→ Task directions: Copy each line of the listing below exactly.

→ Data extracts:
* * *
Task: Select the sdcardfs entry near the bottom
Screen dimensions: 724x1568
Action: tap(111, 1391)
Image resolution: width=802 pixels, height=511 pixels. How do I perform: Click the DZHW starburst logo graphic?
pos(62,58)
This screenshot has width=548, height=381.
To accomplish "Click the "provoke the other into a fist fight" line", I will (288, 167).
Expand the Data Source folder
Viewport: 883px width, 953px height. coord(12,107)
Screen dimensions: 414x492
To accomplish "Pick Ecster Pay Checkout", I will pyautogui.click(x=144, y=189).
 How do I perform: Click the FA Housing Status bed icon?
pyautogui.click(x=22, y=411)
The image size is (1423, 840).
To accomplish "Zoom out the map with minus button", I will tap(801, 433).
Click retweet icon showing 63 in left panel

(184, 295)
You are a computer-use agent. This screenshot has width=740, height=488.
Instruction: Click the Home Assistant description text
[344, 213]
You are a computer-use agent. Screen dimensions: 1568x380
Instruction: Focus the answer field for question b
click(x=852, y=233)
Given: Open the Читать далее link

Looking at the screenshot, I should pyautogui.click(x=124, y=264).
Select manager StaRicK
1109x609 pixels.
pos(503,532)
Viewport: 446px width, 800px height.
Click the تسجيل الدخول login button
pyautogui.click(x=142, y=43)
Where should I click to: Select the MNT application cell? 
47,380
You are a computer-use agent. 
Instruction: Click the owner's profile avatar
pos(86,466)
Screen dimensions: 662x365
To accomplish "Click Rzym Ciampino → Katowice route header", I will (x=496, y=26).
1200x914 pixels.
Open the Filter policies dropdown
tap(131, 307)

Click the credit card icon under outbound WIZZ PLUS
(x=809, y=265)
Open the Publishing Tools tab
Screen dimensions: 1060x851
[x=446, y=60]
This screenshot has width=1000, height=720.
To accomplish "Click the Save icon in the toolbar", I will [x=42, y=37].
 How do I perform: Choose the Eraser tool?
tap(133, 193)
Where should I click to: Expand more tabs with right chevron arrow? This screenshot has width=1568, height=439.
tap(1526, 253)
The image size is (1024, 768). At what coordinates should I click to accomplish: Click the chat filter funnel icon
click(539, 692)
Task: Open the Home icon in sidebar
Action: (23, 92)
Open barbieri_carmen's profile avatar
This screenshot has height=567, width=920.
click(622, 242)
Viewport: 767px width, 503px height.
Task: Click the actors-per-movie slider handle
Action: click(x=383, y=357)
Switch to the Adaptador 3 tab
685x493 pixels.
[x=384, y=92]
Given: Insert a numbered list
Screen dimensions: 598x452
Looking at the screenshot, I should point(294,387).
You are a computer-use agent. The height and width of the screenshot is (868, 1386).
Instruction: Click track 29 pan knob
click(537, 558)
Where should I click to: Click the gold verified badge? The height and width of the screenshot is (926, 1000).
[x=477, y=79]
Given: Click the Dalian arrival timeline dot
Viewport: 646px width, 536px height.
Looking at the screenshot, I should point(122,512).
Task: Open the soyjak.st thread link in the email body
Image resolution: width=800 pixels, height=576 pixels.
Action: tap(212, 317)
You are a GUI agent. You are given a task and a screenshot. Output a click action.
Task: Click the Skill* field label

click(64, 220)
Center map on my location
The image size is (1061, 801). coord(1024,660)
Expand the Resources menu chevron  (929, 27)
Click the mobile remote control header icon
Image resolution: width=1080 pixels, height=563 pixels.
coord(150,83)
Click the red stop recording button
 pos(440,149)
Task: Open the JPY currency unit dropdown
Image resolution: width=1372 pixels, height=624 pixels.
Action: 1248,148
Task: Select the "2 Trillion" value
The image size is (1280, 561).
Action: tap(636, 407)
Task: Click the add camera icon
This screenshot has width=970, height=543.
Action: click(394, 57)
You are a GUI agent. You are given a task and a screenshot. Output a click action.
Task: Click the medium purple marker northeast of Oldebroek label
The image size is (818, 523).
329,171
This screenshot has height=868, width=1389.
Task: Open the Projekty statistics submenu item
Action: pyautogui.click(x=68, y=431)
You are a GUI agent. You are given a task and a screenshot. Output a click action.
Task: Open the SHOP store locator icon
* * *
→ Answer to this problem:
Task: Select the sdcardfs entry near the bottom
Screen dimensions: 724x1568
Action: tap(111, 1391)
Image resolution: width=802 pixels, height=511 pixels. How do I perform: Click the DZHW starburst logo graphic?
pos(62,58)
This screenshot has width=548, height=381.
To accomplish "Click the "provoke the other into a fist fight" line", I will (288, 167).
Expand the Data Source folder
Viewport: 883px width, 953px height. coord(12,107)
Screen dimensions: 414x492
To accomplish "Pick Ecster Pay Checkout", I will pyautogui.click(x=144, y=189).
 How do I perform: Click the FA Housing Status bed icon?
pyautogui.click(x=22, y=411)
The image size is (1423, 840).
To accomplish "Zoom out the map with minus button", I will tap(801, 433).
Click retweet icon showing 63 in left panel

(184, 295)
You are a computer-use agent. This screenshot has width=740, height=488.
Instruction: Click the Home Assistant description text
[344, 213]
You are a computer-use agent. Screen dimensions: 1568x380
Instruction: Focus the answer field for question b
click(x=852, y=233)
Given: Open the Читать далее link

Looking at the screenshot, I should pyautogui.click(x=124, y=264).
Select manager StaRicK
1109x609 pixels.
pos(503,532)
Viewport: 446px width, 800px height.
Click the تسجيل الدخول login button
pyautogui.click(x=142, y=43)
Where should I click to: Select the MNT application cell? 
47,380
You are a computer-use agent. 
Instruction: Click the owner's profile avatar
pos(86,466)
Screen dimensions: 662x365
To accomplish "Click Rzym Ciampino → Katowice route header", I will (x=496, y=26).
1200x914 pixels.
Open the Filter policies dropdown
tap(131, 307)

Click the credit card icon under outbound WIZZ PLUS
(x=809, y=265)
Open the Publishing Tools tab
Screen dimensions: 1060x851
[x=446, y=60]
This screenshot has width=1000, height=720.
To accomplish "Click the Save icon in the toolbar", I will [x=42, y=37].
 How do I perform: Choose the Eraser tool?
tap(133, 193)
Where should I click to: Expand more tabs with right chevron arrow? This screenshot has width=1568, height=439.
tap(1526, 253)
The image size is (1024, 768). At what coordinates should I click to accomplish: Click the chat filter funnel icon
click(539, 692)
Task: Open the Home icon in sidebar
Action: (23, 92)
Open barbieri_carmen's profile avatar
This screenshot has height=567, width=920.
click(622, 242)
Viewport: 767px width, 503px height.
Task: Click the actors-per-movie slider handle
Action: click(x=383, y=357)
Switch to the Adaptador 3 tab
685x493 pixels.
[x=384, y=92]
Given: Insert a numbered list
Screen dimensions: 598x452
Looking at the screenshot, I should point(294,387).
You are a computer-use agent. The height and width of the screenshot is (868, 1386).
Instruction: Click track 29 pan knob
click(537, 558)
Where should I click to: Click the gold verified badge? The height and width of the screenshot is (926, 1000).
[x=477, y=79]
Given: Click the Dalian arrival timeline dot
Viewport: 646px width, 536px height.
Looking at the screenshot, I should point(122,512).
Task: Open the soyjak.st thread link in the email body
Image resolution: width=800 pixels, height=576 pixels.
Action: tap(212, 317)
You are a GUI agent. You are given a task and a screenshot. Output a click action.
Task: Click the Skill* field label

click(64, 220)
Center map on my location
The image size is (1061, 801). coord(1024,660)
Expand the Resources menu chevron  (929, 27)
Click the mobile remote control header icon
Image resolution: width=1080 pixels, height=563 pixels.
coord(150,83)
Click the red stop recording button
 pos(440,149)
Task: Open the JPY currency unit dropdown
Image resolution: width=1372 pixels, height=624 pixels.
Action: 1248,148
Task: Select the "2 Trillion" value
The image size is (1280, 561).
Action: tap(636, 407)
Task: Click the add camera icon
This screenshot has width=970, height=543.
Action: click(394, 57)
You are a GUI agent. You are given a task and a screenshot. Output a click action.
Task: Click the medium purple marker northeast of Oldebroek label
The image size is (818, 523).
329,171
This screenshot has height=868, width=1389.
Task: Open the Projekty statistics submenu item
Action: pyautogui.click(x=68, y=431)
You are a GUI agent. You are given a task and a screenshot. Output a click action.
Task: Open the SHOP store locator icon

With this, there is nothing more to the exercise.